We are racing with Virtual Check Points (VCP’s) and live tracking. But we are still racing Baja, we are still able to pre run and learn the fastest ways through the race course. So that’s what the JCR team does, we are prepared on race day, we know where we can and can’t go, and we race our absolute best! People don’t like the same guys winning all the time. Honda is the proven winner for 17 years, but I have only won a couple times, so I am still fresh, I think.


RIS: What’s the longest section you’ve raced in Baja?

CU: In 2010 and 2012 I raced roughly 360 miles straight, I was on the bike for over 6 hours. It’s pretty gnarly on your body but the most important thing is to keep your mind focused. If you loose focus, really bad things happen, especially when you’re riding wide open 100 mph through the desert.


RIS: What’s your favorite part about racing?

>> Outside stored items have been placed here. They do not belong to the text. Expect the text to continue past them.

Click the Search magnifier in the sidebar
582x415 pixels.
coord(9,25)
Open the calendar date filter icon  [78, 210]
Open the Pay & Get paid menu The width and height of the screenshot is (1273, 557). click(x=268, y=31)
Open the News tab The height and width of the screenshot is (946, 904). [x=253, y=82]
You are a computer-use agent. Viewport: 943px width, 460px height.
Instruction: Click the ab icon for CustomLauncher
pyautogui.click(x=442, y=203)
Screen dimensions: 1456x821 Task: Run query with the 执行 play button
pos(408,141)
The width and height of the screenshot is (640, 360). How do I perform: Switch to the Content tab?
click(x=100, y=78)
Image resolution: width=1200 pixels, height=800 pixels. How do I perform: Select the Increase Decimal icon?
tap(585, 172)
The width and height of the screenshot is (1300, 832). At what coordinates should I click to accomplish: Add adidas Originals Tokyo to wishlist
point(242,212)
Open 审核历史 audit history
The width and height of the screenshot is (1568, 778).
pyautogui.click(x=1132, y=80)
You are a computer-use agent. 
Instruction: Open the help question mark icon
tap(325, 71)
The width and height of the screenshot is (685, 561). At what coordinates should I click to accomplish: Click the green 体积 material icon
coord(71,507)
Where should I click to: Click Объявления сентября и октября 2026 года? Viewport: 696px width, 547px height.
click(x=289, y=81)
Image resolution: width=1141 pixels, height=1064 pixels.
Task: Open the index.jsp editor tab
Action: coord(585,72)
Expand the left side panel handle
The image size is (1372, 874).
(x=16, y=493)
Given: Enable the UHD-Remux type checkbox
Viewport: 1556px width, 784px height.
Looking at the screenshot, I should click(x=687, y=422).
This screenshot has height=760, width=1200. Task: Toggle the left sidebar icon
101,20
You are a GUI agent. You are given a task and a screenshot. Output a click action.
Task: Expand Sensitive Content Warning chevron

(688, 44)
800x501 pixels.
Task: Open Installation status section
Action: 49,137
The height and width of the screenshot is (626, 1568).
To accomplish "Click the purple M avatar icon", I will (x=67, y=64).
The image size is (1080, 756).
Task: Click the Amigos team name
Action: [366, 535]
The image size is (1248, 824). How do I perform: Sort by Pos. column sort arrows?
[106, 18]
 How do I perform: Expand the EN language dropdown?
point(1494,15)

CU: I race motorcycles for a bunch of reasons, its my life, my passion, and there is always a new challenge. You never know the outcome on race day, you can just do your best, so the challenge keeps me pushing forward. I think I was destined to do this, I set some huge goals at a young age and with some help, I am achieving them. With each achievement comes the next challenge, that’s why we live, to overcome challenges, achieve personal greatness and be happy. Racing makes me Happy!


RIS: What are the other teams missing?

CU: I believe most teams are lacking a great leader. A person to help with a strategy, preparation, advice and guidance. Everyone on the team must respect the leader, and bond with all other team members. Whether its the pit crews, chase truck drivers, mechanics, riders, and sponsors, everyone must have the same goal, and it’s to win.


RIS: What other sports or activities keep you balanced?

CU: I really love surfing; I could be a pro surfer in my after life (dreaming) After a day of riding and training, I always try to go for a surf. Nothing puts a bigger smile on my face! I also still do some work on my dirt bikes and keeps me appreciating what I have and the opportunities I have been given.


RIS: What would you do with 10 Million Dollars?

CU: Start with an epic surf trip with some of my buddies. Come home and learn real estate, invest in property, invest in LTD and RED i! Start a JCR trophy truck team and be the first person/team to win the pro motorcycle and trophy truck class in the same Baja 1000.


RIS: What would you do if you had to stop racing?

CU: I hate this question! I have no clue. Go back to being a mechanic and later pursue race promotions.


RIS: What does your future hold? What are your goals & what are your expectations?

CU: I am going to continue racing Baja and the SCORE series. I am not sure I will ever be 11-time Baja Champ like Johnny Campbell but I am going to try! On my road to some more championships I am going to practice some navigational training and try to race DAKAR. Dakar brings a whole new set of challenges, I’d love to win one day.